TEKS BACAAN
****************************************

Dalam kebudayaan Tiongkok kuno, kata "Tao" (atau "Dao" atau "Jalan") mengacu pada hukum alam semesta. Tao telah menjadi tujuan utama dan alam tertinggi dari berbagai teori atau aliran kepercayaan di Tiongkok. Orang Tiongkok kuno mengambil teladan "berpuas diri dalam kesederhanaan dan dengan gembira mencari Tao" sebagai panduan untuk hidup dan mengkultivasi diri . "Berpuas diri dalam kesederhanaan dan dengan gembira mencari Tao" juga merupakan kebajikan yang dipuji oleh orang Tiongkok sejak zaman dahulu kala.
"Berpuas diri dalam kesederhanaan " mencerminkan kondisi yang tenang, sikap tak tergerak ketika seseorang dalam keadaan hidup miskin dan kurang rezeki materi, sementara "gembira mencari Tao" mengacu pada keadaan seseorang yang tak kenal lelah mencari kebenaran. Konfusianisme, Buddhisme, dan Taoisme, dengan mewariskan kebajikan seperti itu selama sejarah panjang budaya Tionghoa, telah membuat banyak orang China berpuas diri hidup sederhana dan dengan senang hati mencari Tao. Individu-individu ini tidak tergerak oleh kemiskinan dan kekayaan, atau terpengaruh oleh faktor-faktor eksternal lainnya. Mereka teguh dalam pencarian mereka dan senantiasa menyelami Tao, tercerahkan oleh Tao, dan memperoleh Tao sebagai kebahagiaan mereka yang tertinggi. Berikut adalah beberapa contoh tentang hal tersebut.
Hal Yang Membuat Konfusius dan Yan Hui Berpuas Diri
Konfusius berkata, "Meski hanya ada beras kasar untuk dimakan, air biasa untuk diminum, dan dengan lengan tertekuk sebagai bantal, saya masih bersuka cita di tengah hal-hal ini. Kekayaan dan kehormatan yang diperoleh dengan ketidakbenaran hanyalah awan yang mengambang bagi saya "(Lun Yu – Shu Er, Kumpulan Kesusastraan Konfusius - Transmisi). Artinya, jika suatu hal didapat sesuai dengan jalan yang benar, meski orang tersebut hanya bisa makan makanan yang tidak enak, minum air tawar, dan tidur beralaskan lengan, seseorang masih bisa merasa bahagia.
Konfusius juga menggambarkan dirinya dengan cara ini, "Dia hanyalah seorang pria, yang dengan semangatnya untuk mengejar pengetahuan, bisa melupakan makanannya, yang dalam kegembiraannya akan pencapaian, lupa akan kesedihannya, dan orang yang tidak merasa semakin tua "(Lun Yu - Shu Er).

****************************************

SOAL
Sebutkan semua ajaran yang, menurut teks bacaan di atas, mewariskan kebajikan berpuas diri dalam kesederhanaan dan gembira mencari Tao.

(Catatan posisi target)
****************************************

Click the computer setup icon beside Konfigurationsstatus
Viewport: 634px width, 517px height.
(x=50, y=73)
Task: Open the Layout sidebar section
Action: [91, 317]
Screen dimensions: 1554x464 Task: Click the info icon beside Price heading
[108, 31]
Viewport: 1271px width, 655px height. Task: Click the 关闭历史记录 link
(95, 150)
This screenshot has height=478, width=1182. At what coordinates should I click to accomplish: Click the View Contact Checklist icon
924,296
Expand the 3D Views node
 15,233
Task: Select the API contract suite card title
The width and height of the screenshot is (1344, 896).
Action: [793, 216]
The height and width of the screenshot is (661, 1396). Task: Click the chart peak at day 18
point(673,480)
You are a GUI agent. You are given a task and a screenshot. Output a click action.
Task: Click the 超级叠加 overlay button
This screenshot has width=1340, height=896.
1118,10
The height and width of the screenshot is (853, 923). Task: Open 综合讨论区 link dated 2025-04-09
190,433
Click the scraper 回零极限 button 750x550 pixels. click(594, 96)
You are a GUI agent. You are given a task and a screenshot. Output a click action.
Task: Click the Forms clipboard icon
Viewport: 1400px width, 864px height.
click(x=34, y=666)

****************************************

JAWABAN LENGKAP
Konfusianisme, Buddhisme, dan Taoisme.